2. Reason for Underwater Image Distortion In this section, we overlook a few problems related to underwater images, such as the inherent structure of the sea, light scatting , color change. We also discuss the effects of color in underwater images. A major difficulty in underwater images processing comes from light attenuation. Light attenuation causes the low visibility as per distance. The light attenuation process is caused by the absorption (which removes light energy) and scattering (which changes the direction of light path). Absorption and scattering effects are due to the water itself and to other particles [14][9]. Light scattering effect is due to by light incident on objects and then it get reflected and deflected multiple times by particles present in the water before reaching the camera, this results into lower visibility and contrast of the underwater image captured. Underwater images are characterized by their poor visibility because light attenuation as light is exponentially attenuated as it travels in the water, and the image being captured gets poorly contrasted and hazy in nature . Because of Light attenuation visibility distance is at about twenty meters in clear water and five meters or less in turbid water[21][14]. The light attenuation process is caused by absorption and scattering, that make effects on the overall performance of underwater imaging systems which takes the underwater image.
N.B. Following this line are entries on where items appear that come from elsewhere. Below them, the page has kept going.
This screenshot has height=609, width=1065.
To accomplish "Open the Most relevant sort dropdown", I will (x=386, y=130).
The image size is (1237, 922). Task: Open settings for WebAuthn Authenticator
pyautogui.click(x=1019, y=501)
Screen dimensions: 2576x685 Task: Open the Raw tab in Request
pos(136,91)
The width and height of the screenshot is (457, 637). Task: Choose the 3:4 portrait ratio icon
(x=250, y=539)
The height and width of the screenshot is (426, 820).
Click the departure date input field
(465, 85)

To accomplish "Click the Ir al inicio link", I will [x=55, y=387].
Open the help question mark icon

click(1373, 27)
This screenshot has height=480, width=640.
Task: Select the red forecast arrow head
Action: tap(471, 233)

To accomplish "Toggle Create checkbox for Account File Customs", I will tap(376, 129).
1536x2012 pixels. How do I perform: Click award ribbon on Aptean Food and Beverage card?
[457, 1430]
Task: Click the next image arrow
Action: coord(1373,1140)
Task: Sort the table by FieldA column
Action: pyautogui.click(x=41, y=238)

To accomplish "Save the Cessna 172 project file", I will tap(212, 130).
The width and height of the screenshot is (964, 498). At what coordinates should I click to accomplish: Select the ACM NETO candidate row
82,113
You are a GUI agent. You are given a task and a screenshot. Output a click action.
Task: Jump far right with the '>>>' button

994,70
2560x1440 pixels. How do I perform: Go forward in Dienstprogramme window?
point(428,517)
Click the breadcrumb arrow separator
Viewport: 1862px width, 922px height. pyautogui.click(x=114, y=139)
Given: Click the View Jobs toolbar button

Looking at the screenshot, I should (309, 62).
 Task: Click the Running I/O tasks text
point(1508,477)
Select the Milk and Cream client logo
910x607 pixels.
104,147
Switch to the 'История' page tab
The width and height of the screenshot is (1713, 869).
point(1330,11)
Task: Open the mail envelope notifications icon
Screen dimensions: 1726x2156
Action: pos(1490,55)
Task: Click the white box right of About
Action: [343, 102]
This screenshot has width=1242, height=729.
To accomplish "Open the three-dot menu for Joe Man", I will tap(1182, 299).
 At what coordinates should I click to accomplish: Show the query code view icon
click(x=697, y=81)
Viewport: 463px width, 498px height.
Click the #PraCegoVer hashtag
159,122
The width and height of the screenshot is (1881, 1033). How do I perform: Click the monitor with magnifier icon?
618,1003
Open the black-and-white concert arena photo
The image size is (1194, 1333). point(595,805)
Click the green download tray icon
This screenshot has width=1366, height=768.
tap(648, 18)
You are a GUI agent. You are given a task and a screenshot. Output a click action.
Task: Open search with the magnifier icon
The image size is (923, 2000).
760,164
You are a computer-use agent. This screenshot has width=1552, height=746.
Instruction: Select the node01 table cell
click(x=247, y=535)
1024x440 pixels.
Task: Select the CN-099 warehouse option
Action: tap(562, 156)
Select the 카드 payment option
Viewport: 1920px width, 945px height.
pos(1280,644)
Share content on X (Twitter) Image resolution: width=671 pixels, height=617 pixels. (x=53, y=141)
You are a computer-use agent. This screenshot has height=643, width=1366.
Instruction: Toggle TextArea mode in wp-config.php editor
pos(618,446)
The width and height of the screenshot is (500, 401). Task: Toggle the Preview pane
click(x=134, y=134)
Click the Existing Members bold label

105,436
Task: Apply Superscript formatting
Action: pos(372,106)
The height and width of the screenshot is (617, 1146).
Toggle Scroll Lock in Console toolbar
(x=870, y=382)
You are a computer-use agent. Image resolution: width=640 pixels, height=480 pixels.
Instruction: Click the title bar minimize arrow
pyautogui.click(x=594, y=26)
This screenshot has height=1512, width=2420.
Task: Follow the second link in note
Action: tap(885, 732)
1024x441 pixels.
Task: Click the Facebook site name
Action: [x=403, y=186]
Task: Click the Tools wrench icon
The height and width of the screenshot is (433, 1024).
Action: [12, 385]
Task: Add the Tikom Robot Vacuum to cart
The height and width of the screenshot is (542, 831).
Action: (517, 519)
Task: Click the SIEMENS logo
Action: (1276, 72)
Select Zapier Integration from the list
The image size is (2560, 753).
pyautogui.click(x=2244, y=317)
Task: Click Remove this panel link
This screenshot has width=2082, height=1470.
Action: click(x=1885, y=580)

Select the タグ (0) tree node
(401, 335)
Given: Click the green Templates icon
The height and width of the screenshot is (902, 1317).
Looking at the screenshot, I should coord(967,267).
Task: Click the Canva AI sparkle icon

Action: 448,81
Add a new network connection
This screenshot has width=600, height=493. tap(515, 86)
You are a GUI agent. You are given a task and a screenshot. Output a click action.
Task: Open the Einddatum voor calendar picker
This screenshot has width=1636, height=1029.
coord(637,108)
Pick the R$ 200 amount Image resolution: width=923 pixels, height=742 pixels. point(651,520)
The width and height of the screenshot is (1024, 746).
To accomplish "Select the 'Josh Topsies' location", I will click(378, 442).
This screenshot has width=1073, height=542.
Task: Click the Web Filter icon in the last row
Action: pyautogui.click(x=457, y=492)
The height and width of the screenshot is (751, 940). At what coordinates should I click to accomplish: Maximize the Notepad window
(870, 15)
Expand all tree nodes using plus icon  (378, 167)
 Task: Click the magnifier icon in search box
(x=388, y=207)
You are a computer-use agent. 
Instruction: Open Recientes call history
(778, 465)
Forward scattering generally leads to blur of the image features and backscattering causes low contrast of the images. Absorption and scattering effects are not only due to the water itself but also due to other particles present in the water. We can increase the visibility range by using artificial illumination of light incident on the object, but using of an artificial source of light causes non-uniform of light on the surface of the object and producing a bright spot in the center of the image with poorly illuminated area surrounding it. [26][27].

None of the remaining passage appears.